Vor diesem Hintergrund nimmt die Tagung nun Algorithmizität als ein graduelles Phänomen in den Blick. So können latente und explizite Formen der Algorithmizität unterschieden werden, die einerseits von Prozessen der Quantifizierung und Diskretisierung bis zu maschinenlesbaren Handlungsabläufen reichen. Andererseits werden auch disziplinspezifische Umgangsformen mit Algorithmizität sichtbar. Die Sozial- und Wirtschaftsgeschichte beispielsweise nimmt auf verschiedene Weise Bezug auf Methoden der empirischen Sozialforschung oder historischen Demographie, um ihre Interpretationen zu stützen. Es handelt sich neben statistischen Datenerhebungen auch um Auswertungen narrativer Texte. Algorithmizität kann daher nicht nur als impliziter Teil von etablierten Kulturen des Verstehens, sondern selbst als Kulturtechnik des Verstehens begriffen werden.
Ziel der Tagung ist zum einen die Sichtbarmachung und Diskussion von angewandten Algorithmen oder regelgeleiteten Methodensettings. Zum anderen verspricht die Tagung, disziplinäre Unterschiede zwischen geisteswissenschaftlicher und informatischer Wissensproduktion zu benennen. Konzeptionell umfasst sie diverse Vortrags- und Diskussionsformate, um die Bedingungen einer Präsentation von Algorithmen in den Geisteswissenschaften zu reflektieren. Neben Kurzvorträgen werden digital und in Präsenz weitere dialogische Formate erprobt. Die Keynote wird von der Philosophin Prof. Dr.
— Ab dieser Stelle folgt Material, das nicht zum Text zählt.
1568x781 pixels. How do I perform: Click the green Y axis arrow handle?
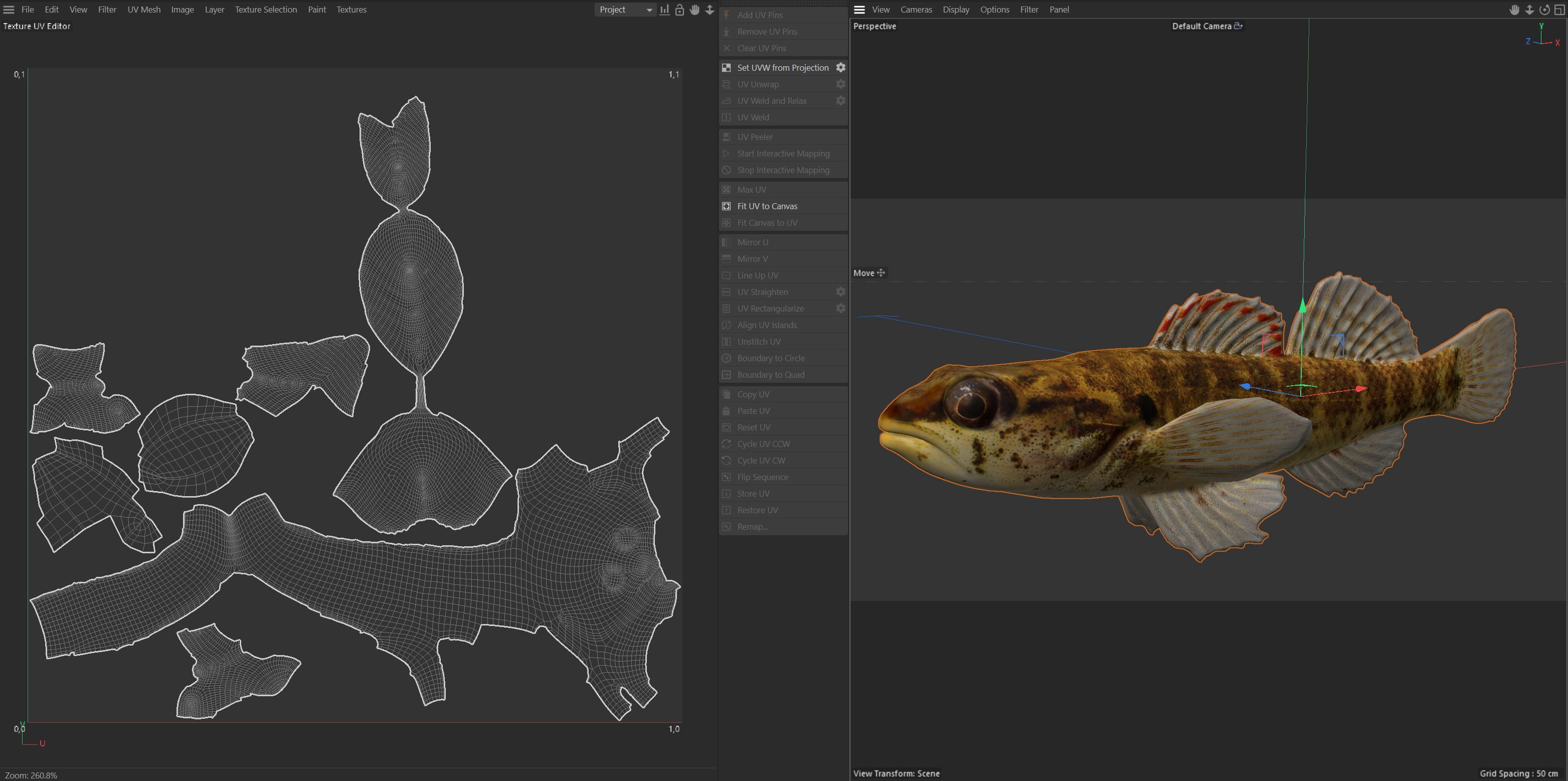[x=1303, y=305]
Gabriele Gramelsberger (RWTH Aachen) gehalten.
Organisationsteam: Manuel Burghardt (Universität Leipzig), Jonathan D. Geiger (Akademie der Wissenschaften und der Literatur | Mainz), Jan Horstmann (Universität Münster), Rabea Kleymann (Leibniz-Zentrum für Literatur- und Kulturforschung), Jascha Schmitz (Humboldt-Universität zu Berlin) und Silke Schwandt (Universität Bielefeld)
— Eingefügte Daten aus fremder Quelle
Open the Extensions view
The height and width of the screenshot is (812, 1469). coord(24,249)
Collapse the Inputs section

Die Tagung findet am Freitag, dem 10. Juni 2022, am Leibniz-Zentrum für Literatur- und Kulturforschung in Berlin statt. Geplant ist ein kombiniertes Format von Livestream und Präsenzveranstaltung (nach den geltenden Hygieneregeln).
Bitte schicken Sie uns bei Interesse an einem 10-minütigen Kurzvortrag zum Thema der Tagung einen kurzen Beschreibungstext (ca. 250 Wörter) mit Vortragstitel sowie Angaben zur eigenen Person bis zum 15. April 2022 an folgende E-Mail-Adressen: Jonathan D. Geiger jonathan.geiger@adwmainz.de und Rabea Kleymann kleymann@zfl-berlin.org.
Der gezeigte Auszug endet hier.